Text section =>
The court that rules Ukraine

Two successive presidents have promised to deal with an influential Kyiv court accused of corruption. Why can’t they?

Tetiana Bezruk
1 December 2020, 9.02am
Investigators search inside the Kyiv Regional Administrative Court in July 2019
|
Source: NABU

At the centre of Ukraine’s capital city sits a squat court building that is embroiled in an ongoing national scandal – although few seem to be interested.

In the past few years, the Kyiv Regional Administrative Court has dismissed ministers, appointed new ones, revoked the nationalisation of a fraud-afflicted bank and given the go-ahead for security forces to storm a protest site during the Euromaidan revolution of 2013-14.

Indeed, the National Anti-Corruption Bureau of Ukraine (NABU) believes that the court is home to a “criminal organisation” run by its head, Pavlo Vovk. Vovk denies these accusations.

After Volodymyr Zelenskyi was elected president in 2019, he promised to “deal with the issue” when asked about Kyiv Regional Administrative Court.

But a year later, the president is yet to provide any further information about his promise, which looks set to follow the path of a similar announcement by his predecessor Petro Poroshenko. In 2017, then-president Poroshenko declared his intention to abolish the Kyiv Regional Administrative Court - only for it to later disappear from a list of courts set for liquidation.

Data =>

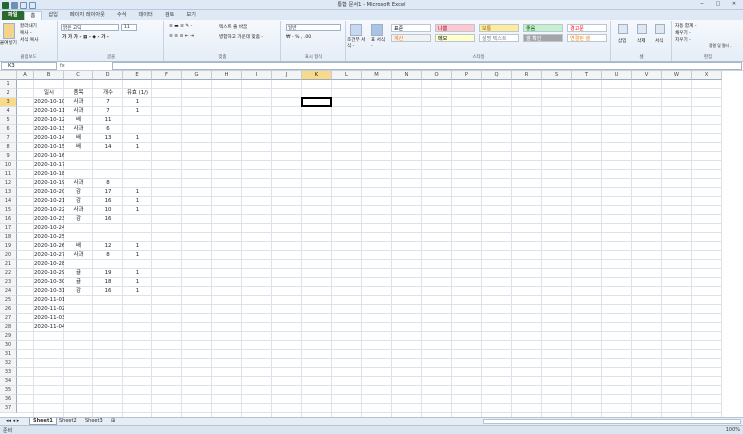 The height and width of the screenshot is (434, 743). I want to click on cell-e19: 1, so click(138, 246).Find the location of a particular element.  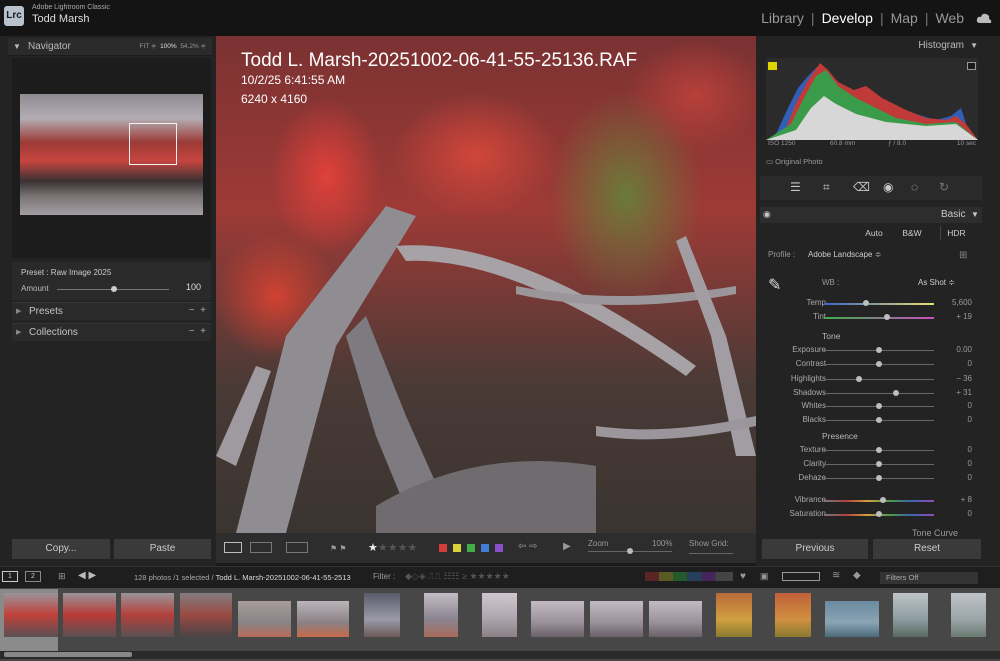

Questions =>
- 1) Copy, word for word, the part of the Kyiv court article that opens with the words containing "At the centre" and closes with "denies these accusations.".
- 2) Resume the Kyiv court article, starting right after its last sentence.
The listing is separate material and has no connection to the Kyiv court article.

Task answers =>
- 1)
At the centre of Ukraine’s capital city sits a squat court building that is embroiled in an ongoing national scandal – although few seem to be interested.

In the past few years, the Kyiv Regional Administrative Court has dismissed ministers, appointed new ones, revoked the nationalisation of a fraud-afflicted bank and given the go-ahead for security forces to storm a protest site during the Euromaidan revolution of 2013-14.

Indeed, the National Anti-Corruption Bureau of Ukraine (NABU) believes that the court is home to a “criminal organisation” run by its head, Pavlo Vovk. Vovk denies these accusations.

- 2)
Caught on tape

On paper, the Kyiv Regional Administrative Court considers claims brought by Ukrainian citizens against state bodies: ministries, parliament and anti-corruption agencies.

One of the court’s best-known decisions came in December 2013, when a judge issued a decision to clear protesters from Khreshchatyk, Kyiv’s central street. This effectively permitted security forces to storm the Euromaidan camp on 11 December.

The court went on to issue several more controversial decisions, such as removing the acting Minister of Health, Ulyana Suprun, from her post and reinstating the head of Ukraine’s fiscal service Roman Nasirov, despite embezzlement charges against him. In August 2019, the court revoked the nationalisation of Privatbank, which had lost $5.5 billion in alleged insider-loans to its now former oligarch owners, Ihor Kolomoiskyi and Henadiy Boholyubov. In August this year, the court received a lawsuit that aims to de-register the governing Servant of the People party.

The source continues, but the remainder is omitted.